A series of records
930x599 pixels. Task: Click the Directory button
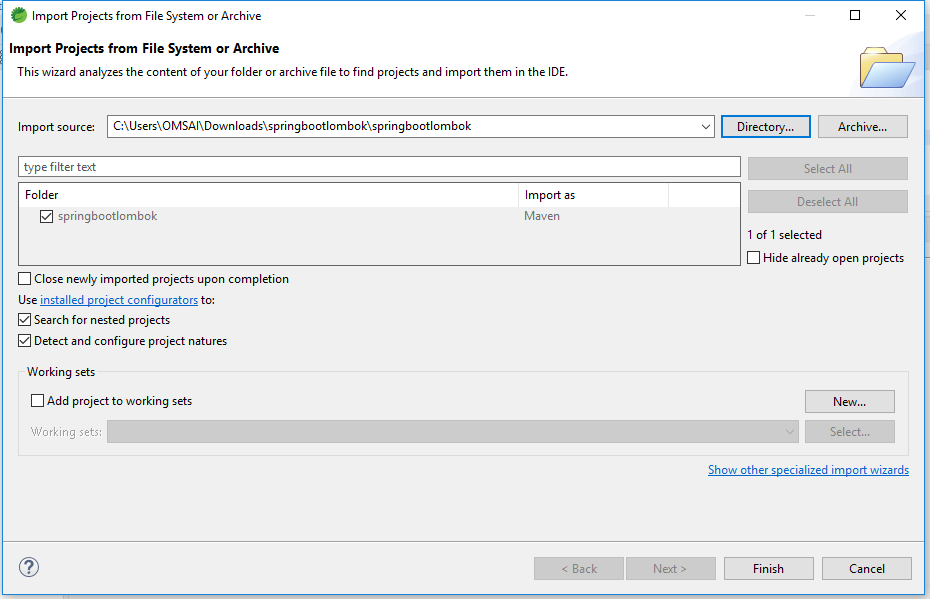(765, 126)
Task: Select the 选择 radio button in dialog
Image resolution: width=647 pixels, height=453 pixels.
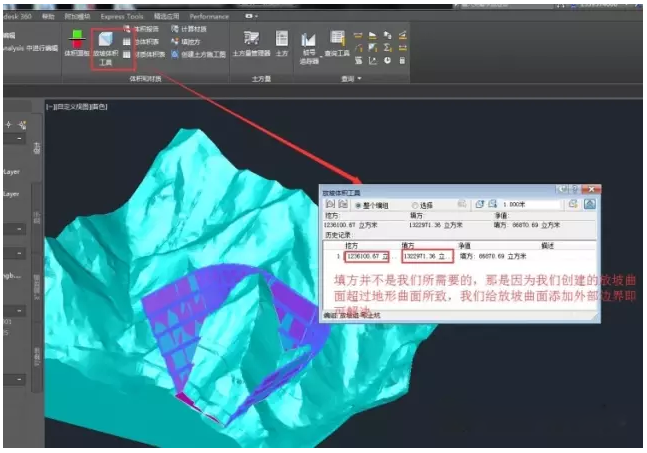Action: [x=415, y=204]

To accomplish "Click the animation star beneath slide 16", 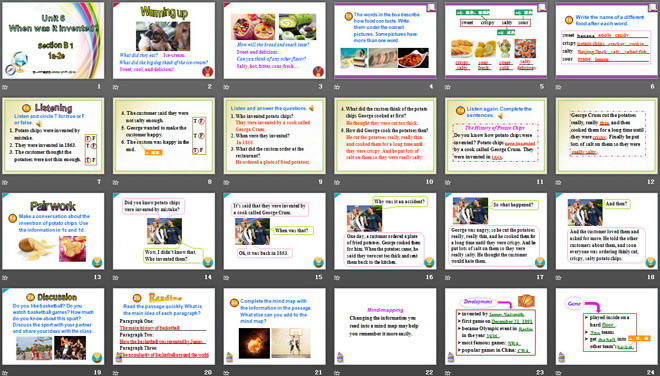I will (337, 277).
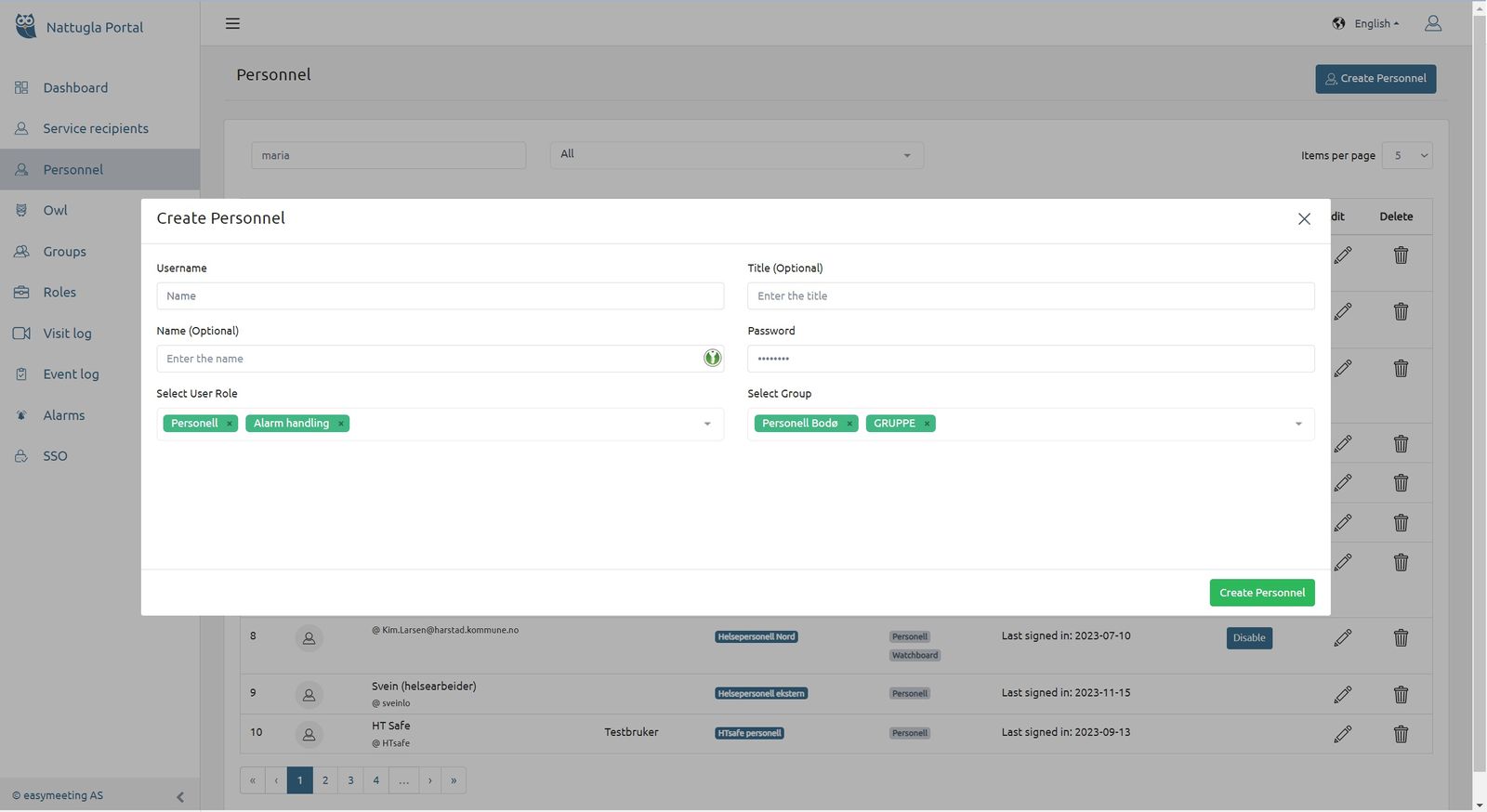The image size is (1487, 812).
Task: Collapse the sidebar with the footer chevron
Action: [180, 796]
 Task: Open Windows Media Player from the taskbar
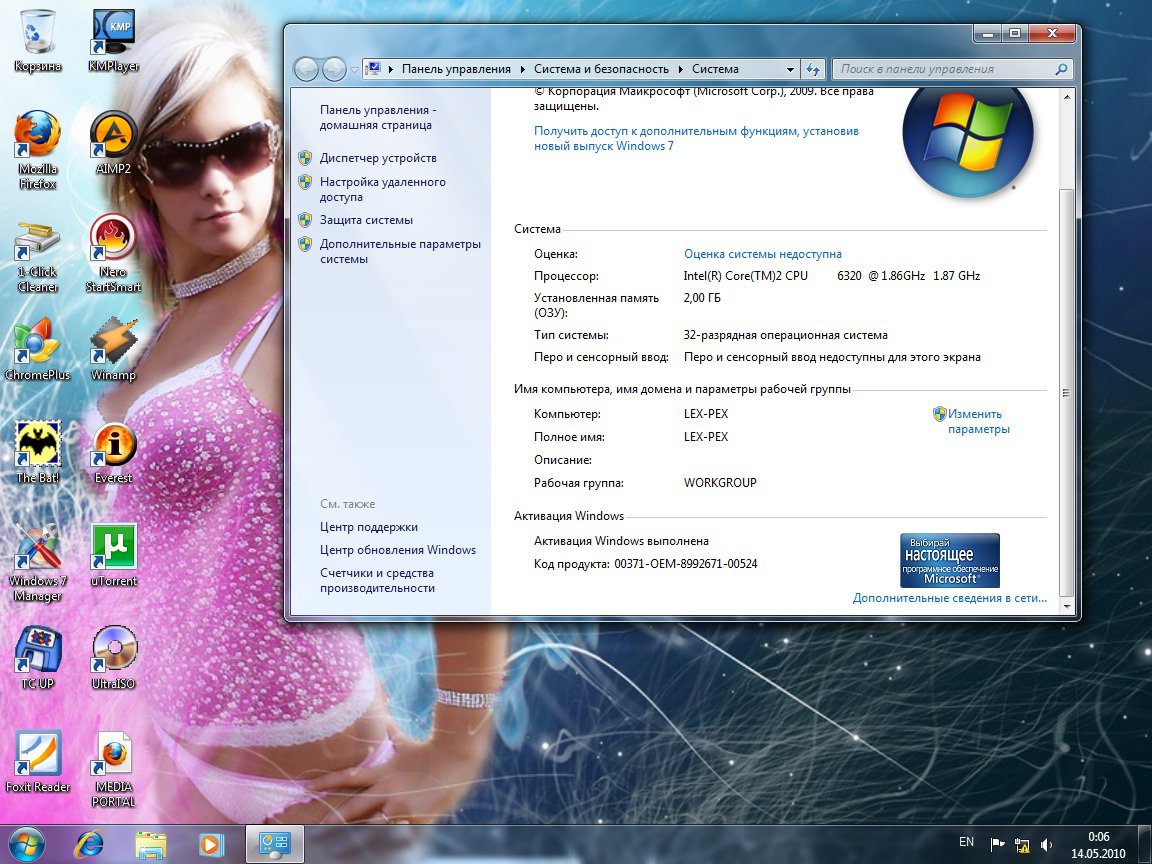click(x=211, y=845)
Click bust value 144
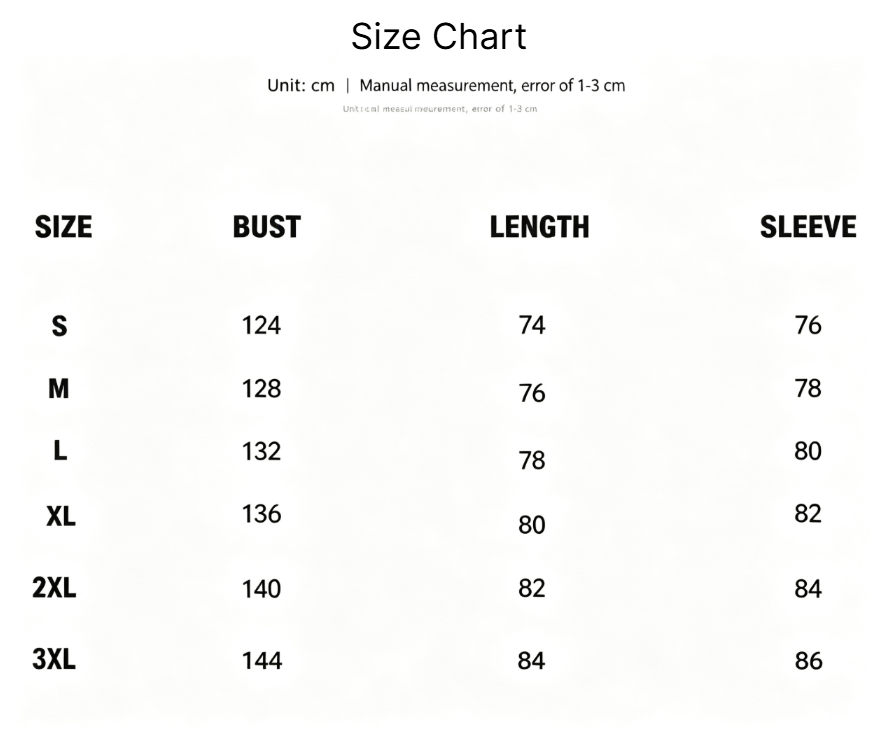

### [Exercise description]
Please list every line above that contains the word "pixels".

### [Right answer]
930x599 pixels. Task: Click the Directory button
Image resolution: width=647 pixels, height=453 pixels.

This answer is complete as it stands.